### Listed records
--- BEGIN ---
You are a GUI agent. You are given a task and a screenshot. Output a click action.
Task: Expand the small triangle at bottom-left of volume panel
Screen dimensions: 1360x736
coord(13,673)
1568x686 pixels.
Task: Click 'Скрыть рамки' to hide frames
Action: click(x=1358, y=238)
--- END ---
Reproduce the data above line for line, with no changes.

### Written answer
You are a GUI agent. You are given a task and a screenshot. Output a click action.
Task: Expand the small triangle at bottom-left of volume panel
Screen dimensions: 1360x736
coord(13,673)
1568x686 pixels.
Task: Click 'Скрыть рамки' to hide frames
Action: click(x=1358, y=238)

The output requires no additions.